Where hydrogen is built into helium
at a temperature of millions of degrees.
Mike
His hypothesis isn't so outrageous. However, a classic symptom of kookdom is a continuing attempt to convince others. Real science doesn't work that way. Scientists adopt theories, not because someone convinces them but because the theories are useful.
Darned if I know.
But if you stare at it long enough, a whole host of ideas will come to mind.

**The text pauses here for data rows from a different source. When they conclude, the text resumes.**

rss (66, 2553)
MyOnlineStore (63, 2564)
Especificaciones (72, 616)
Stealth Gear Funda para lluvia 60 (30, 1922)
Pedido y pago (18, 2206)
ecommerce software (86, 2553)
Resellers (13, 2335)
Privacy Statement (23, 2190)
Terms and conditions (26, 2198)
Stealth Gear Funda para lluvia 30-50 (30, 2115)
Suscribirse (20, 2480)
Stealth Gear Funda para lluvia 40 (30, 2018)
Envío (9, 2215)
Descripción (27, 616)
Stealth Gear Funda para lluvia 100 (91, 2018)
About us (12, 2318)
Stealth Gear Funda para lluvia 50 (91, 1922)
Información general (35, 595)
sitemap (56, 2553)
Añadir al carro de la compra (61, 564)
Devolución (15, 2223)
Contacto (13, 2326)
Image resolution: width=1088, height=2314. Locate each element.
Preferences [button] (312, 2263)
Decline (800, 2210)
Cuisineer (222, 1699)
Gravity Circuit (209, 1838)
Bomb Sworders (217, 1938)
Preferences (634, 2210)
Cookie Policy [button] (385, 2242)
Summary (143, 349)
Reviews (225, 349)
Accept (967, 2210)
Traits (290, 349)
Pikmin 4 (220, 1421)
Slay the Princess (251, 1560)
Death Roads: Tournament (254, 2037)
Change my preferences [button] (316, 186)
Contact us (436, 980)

</Obscure reference to a (cough! cough!)classic post>
Sun Is Mostly Iron, Not Hydrogen, Professor Says[Dr. Oliver] Manuel, a professor of nuclear chemistry at the University of Missouri-Rolla, claims that hydrogen fusion creates some of the sun's heat, as hydrogen -- the lightest of all elements -- moves to the sun's surface. But most of the heat comes from the core of an exploded supernova that continues to generate energy within the iron-rich interior of the sun, Manuel says... Manuel says the solar system was born catastrophically out of a supernova -- a theory that goes against the widely-held belief among astrophysicists that the sun and planets were formed 4.5 billion years ago in a relatively ambiguous cloud of interstellar dust. Iron and the heavy element known as xenon are at the center of Manuel's efforts to change the way people think about the solar system's origins... Analyses of meteorites reveal that all primordial helium is accompanied by "strange xenon," he says, adding that both helium and strange xenon came from the outer layer of the supernova that created the solar system. Helium and strange xenon are also seen together in Jupiter... Data from NASA's Galileo probe of Jupiter's helium-rich atmosphere in 1996 reveals traces of strange xenon gases -- solid evidence against the conventional model of the solar system's creation, Manuel says... The strange xenon is enriched in isotopes that are made when a supernova explodes, the researchers reported, and could not be produced within meteorites... Based on these findings, they concluded that the solar system formed directly from the debris of a single supernova, and the sun formed on the supernova's collapsed core... This is why the outer planets consist mostly of hydrogen, helium and other light elements, and the inner planets are made of heavier elements like iron, sulfur and silicon, Manuel says.